Segment Start: EXERCISE MATERIALS
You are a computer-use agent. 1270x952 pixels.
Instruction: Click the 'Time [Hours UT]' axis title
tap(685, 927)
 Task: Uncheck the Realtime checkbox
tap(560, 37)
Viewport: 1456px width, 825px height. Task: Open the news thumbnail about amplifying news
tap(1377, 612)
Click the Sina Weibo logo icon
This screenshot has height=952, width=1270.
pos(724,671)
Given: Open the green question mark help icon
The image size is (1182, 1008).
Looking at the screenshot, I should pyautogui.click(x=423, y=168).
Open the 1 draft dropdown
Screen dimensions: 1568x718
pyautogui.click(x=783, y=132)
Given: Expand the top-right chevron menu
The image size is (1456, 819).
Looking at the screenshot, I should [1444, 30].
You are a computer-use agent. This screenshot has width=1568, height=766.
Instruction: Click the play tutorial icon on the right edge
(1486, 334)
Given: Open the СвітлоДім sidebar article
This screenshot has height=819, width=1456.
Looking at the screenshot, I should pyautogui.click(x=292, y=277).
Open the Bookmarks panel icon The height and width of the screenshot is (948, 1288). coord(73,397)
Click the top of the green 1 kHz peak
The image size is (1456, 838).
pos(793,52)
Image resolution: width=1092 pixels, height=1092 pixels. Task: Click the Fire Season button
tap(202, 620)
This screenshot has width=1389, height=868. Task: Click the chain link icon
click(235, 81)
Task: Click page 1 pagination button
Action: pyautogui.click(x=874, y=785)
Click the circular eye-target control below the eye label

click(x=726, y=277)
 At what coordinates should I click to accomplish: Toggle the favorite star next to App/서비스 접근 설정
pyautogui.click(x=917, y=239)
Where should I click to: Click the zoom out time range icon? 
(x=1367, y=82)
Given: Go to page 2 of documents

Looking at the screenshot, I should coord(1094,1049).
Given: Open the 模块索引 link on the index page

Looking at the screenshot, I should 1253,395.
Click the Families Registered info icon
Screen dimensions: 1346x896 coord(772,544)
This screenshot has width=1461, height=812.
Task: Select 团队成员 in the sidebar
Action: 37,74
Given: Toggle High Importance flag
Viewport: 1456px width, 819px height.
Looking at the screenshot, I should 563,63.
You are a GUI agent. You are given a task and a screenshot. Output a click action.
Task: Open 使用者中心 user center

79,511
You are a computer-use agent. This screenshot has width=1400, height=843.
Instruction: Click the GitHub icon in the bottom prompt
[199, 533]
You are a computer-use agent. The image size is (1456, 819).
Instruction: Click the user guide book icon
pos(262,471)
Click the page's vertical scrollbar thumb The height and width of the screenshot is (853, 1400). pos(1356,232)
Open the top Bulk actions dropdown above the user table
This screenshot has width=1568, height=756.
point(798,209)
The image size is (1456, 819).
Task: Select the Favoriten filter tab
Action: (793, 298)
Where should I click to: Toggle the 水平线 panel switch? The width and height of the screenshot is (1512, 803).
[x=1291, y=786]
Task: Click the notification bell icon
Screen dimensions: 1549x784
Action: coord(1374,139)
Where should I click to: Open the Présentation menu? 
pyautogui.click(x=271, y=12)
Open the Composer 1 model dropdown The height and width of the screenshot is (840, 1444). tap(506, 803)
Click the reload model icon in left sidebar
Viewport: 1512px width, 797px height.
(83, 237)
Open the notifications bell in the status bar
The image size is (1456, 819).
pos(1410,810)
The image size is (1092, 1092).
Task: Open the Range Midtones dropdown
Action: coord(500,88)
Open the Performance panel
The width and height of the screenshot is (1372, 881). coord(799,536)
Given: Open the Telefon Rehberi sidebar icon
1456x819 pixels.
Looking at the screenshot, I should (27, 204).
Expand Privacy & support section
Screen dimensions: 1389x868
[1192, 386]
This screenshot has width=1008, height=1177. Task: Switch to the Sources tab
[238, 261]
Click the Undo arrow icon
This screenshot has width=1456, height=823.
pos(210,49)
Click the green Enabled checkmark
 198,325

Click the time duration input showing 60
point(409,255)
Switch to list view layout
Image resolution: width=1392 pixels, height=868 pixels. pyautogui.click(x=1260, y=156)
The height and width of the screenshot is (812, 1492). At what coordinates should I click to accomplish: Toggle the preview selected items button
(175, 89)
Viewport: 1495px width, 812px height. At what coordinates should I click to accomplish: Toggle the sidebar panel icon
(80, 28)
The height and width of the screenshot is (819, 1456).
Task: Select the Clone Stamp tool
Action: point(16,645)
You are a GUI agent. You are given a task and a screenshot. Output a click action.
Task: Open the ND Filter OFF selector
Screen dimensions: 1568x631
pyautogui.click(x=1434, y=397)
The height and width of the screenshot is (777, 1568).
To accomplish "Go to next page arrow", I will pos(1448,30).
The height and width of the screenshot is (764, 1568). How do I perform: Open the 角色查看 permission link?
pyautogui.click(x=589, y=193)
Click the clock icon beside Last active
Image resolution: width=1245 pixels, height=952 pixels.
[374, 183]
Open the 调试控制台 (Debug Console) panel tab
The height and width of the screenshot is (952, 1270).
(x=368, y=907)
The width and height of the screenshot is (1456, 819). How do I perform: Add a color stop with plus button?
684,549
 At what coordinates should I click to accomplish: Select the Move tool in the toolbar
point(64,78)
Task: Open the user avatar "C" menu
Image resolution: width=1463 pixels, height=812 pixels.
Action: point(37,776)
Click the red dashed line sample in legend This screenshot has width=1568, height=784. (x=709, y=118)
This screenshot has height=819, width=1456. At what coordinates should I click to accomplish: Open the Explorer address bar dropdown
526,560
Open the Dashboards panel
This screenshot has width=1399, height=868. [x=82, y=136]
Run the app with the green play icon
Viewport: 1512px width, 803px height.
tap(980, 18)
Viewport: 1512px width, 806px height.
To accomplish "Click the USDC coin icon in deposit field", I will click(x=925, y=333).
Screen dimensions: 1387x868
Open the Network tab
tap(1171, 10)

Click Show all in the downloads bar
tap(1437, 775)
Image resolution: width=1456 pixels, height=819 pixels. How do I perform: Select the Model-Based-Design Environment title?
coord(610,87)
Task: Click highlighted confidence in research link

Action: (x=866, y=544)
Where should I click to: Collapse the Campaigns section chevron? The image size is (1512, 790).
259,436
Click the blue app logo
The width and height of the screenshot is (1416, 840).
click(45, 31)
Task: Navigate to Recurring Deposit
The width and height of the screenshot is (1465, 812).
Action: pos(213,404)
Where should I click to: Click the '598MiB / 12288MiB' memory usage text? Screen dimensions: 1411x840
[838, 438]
Segment End: EXERCISE MATERIALS
WORK INSTRUCTIONS:
The full data must appear again, retyped in every detail.

RESPONSE FOR THIS EXERCISE:
You are a computer-use agent. 1270x952 pixels.
Instruction: Click the 'Time [Hours UT]' axis title
tap(685, 927)
 Task: Uncheck the Realtime checkbox
tap(560, 37)
Viewport: 1456px width, 825px height. Task: Open the news thumbnail about amplifying news
tap(1377, 612)
Click the Sina Weibo logo icon
This screenshot has height=952, width=1270.
pos(724,671)
Given: Open the green question mark help icon
The image size is (1182, 1008).
Looking at the screenshot, I should pyautogui.click(x=423, y=168).
Open the 1 draft dropdown
Screen dimensions: 1568x718
pyautogui.click(x=783, y=132)
Given: Expand the top-right chevron menu
The image size is (1456, 819).
Looking at the screenshot, I should [1444, 30].
You are a computer-use agent. This screenshot has width=1568, height=766.
Instruction: Click the play tutorial icon on the right edge
(1486, 334)
Given: Open the СвітлоДім sidebar article
This screenshot has height=819, width=1456.
Looking at the screenshot, I should pyautogui.click(x=292, y=277).
Open the Bookmarks panel icon The height and width of the screenshot is (948, 1288). coord(73,397)
Click the top of the green 1 kHz peak
The image size is (1456, 838).
pos(793,52)
Image resolution: width=1092 pixels, height=1092 pixels. Task: Click the Fire Season button
tap(202, 620)
This screenshot has width=1389, height=868. Task: Click the chain link icon
click(235, 81)
Task: Click page 1 pagination button
Action: pyautogui.click(x=874, y=785)
Click the circular eye-target control below the eye label

click(x=726, y=277)
 At what coordinates should I click to accomplish: Toggle the favorite star next to App/서비스 접근 설정
pyautogui.click(x=917, y=239)
Where should I click to: Click the zoom out time range icon? 
(x=1367, y=82)
Given: Go to page 2 of documents

Looking at the screenshot, I should coord(1094,1049).
Given: Open the 模块索引 link on the index page

Looking at the screenshot, I should 1253,395.
Click the Families Registered info icon
Screen dimensions: 1346x896 coord(772,544)
This screenshot has width=1461, height=812.
Task: Select 团队成员 in the sidebar
Action: 37,74
Given: Toggle High Importance flag
Viewport: 1456px width, 819px height.
Looking at the screenshot, I should 563,63.
You are a GUI agent. You are given a task and a screenshot. Output a click action.
Task: Open 使用者中心 user center

79,511
You are a computer-use agent. This screenshot has width=1400, height=843.
Instruction: Click the GitHub icon in the bottom prompt
[199, 533]
You are a computer-use agent. The image size is (1456, 819).
Instruction: Click the user guide book icon
pos(262,471)
Click the page's vertical scrollbar thumb The height and width of the screenshot is (853, 1400). pos(1356,232)
Open the top Bulk actions dropdown above the user table
This screenshot has width=1568, height=756.
point(798,209)
The image size is (1456, 819).
Task: Select the Favoriten filter tab
Action: (793, 298)
Where should I click to: Toggle the 水平线 panel switch? The width and height of the screenshot is (1512, 803).
[x=1291, y=786]
Task: Click the notification bell icon
Screen dimensions: 1549x784
Action: coord(1374,139)
Where should I click to: Open the Présentation menu? 
pyautogui.click(x=271, y=12)
Open the Composer 1 model dropdown The height and width of the screenshot is (840, 1444). tap(506, 803)
Click the reload model icon in left sidebar
Viewport: 1512px width, 797px height.
(83, 237)
Open the notifications bell in the status bar
The image size is (1456, 819).
pos(1410,810)
The image size is (1092, 1092).
Task: Open the Range Midtones dropdown
Action: coord(500,88)
Open the Performance panel
The width and height of the screenshot is (1372, 881). coord(799,536)
Given: Open the Telefon Rehberi sidebar icon
1456x819 pixels.
Looking at the screenshot, I should (27, 204).
Expand Privacy & support section
Screen dimensions: 1389x868
[1192, 386]
This screenshot has width=1008, height=1177. Task: Switch to the Sources tab
[238, 261]
Click the Undo arrow icon
This screenshot has width=1456, height=823.
pos(210,49)
Click the green Enabled checkmark
 198,325

Click the time duration input showing 60
point(409,255)
Switch to list view layout
Image resolution: width=1392 pixels, height=868 pixels. pyautogui.click(x=1260, y=156)
The height and width of the screenshot is (812, 1492). At what coordinates should I click to accomplish: Toggle the preview selected items button
(175, 89)
Viewport: 1495px width, 812px height. At what coordinates should I click to accomplish: Toggle the sidebar panel icon
(80, 28)
The height and width of the screenshot is (819, 1456).
Task: Select the Clone Stamp tool
Action: point(16,645)
You are a GUI agent. You are given a task and a screenshot. Output a click action.
Task: Open the ND Filter OFF selector
Screen dimensions: 1568x631
pyautogui.click(x=1434, y=397)
The height and width of the screenshot is (777, 1568).
To accomplish "Go to next page arrow", I will pos(1448,30).
The height and width of the screenshot is (764, 1568). How do I perform: Open the 角色查看 permission link?
pyautogui.click(x=589, y=193)
Click the clock icon beside Last active
Image resolution: width=1245 pixels, height=952 pixels.
[374, 183]
Open the 调试控制台 (Debug Console) panel tab
The height and width of the screenshot is (952, 1270).
(x=368, y=907)
The width and height of the screenshot is (1456, 819). How do I perform: Add a color stop with plus button?
684,549
 At what coordinates should I click to accomplish: Select the Move tool in the toolbar
point(64,78)
Task: Open the user avatar "C" menu
Image resolution: width=1463 pixels, height=812 pixels.
Action: point(37,776)
Click the red dashed line sample in legend This screenshot has width=1568, height=784. (x=709, y=118)
This screenshot has height=819, width=1456. At what coordinates should I click to accomplish: Open the Explorer address bar dropdown
526,560
Open the Dashboards panel
This screenshot has width=1399, height=868. [x=82, y=136]
Run the app with the green play icon
Viewport: 1512px width, 803px height.
tap(980, 18)
Viewport: 1512px width, 806px height.
To accomplish "Click the USDC coin icon in deposit field", I will click(x=925, y=333).
Screen dimensions: 1387x868
Open the Network tab
tap(1171, 10)

Click Show all in the downloads bar
tap(1437, 775)
Image resolution: width=1456 pixels, height=819 pixels. How do I perform: Select the Model-Based-Design Environment title?
coord(610,87)
Task: Click highlighted confidence in research link

Action: (x=866, y=544)
Where should I click to: Collapse the Campaigns section chevron? The image size is (1512, 790).
259,436
Click the blue app logo
The width and height of the screenshot is (1416, 840).
click(45, 31)
Task: Navigate to Recurring Deposit
The width and height of the screenshot is (1465, 812).
Action: pos(213,404)
Where should I click to: Click the '598MiB / 12288MiB' memory usage text? Screen dimensions: 1411x840
[838, 438]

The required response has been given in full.